* _Exercise requirements_
Scan the listing below. Copy each line that contains "Open".

* _Data supplied_
☆ ☆ ☆ ☆
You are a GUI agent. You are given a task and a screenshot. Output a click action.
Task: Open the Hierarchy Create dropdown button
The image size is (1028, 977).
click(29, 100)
☆ ☆ ☆ ☆
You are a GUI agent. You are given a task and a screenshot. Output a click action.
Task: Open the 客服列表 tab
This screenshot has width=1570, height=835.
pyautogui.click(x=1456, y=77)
☆ ☆ ☆ ☆
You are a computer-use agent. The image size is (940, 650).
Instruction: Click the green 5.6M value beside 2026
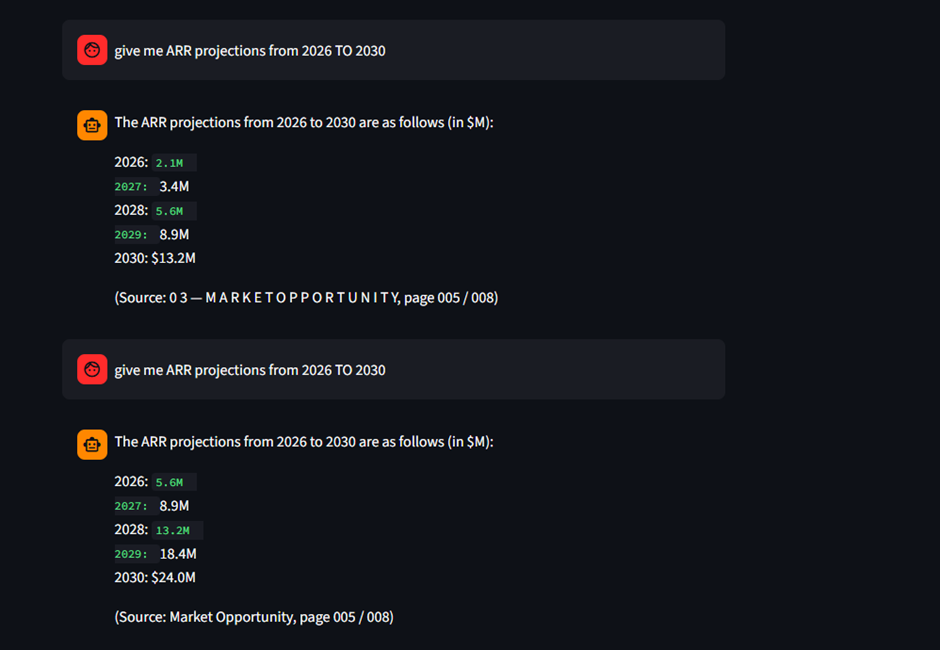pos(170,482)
☆ ☆ ☆ ☆
* _Result of the exercise_
Task: Open the Hierarchy Create dropdown button
Task: Open the 客服列表 tab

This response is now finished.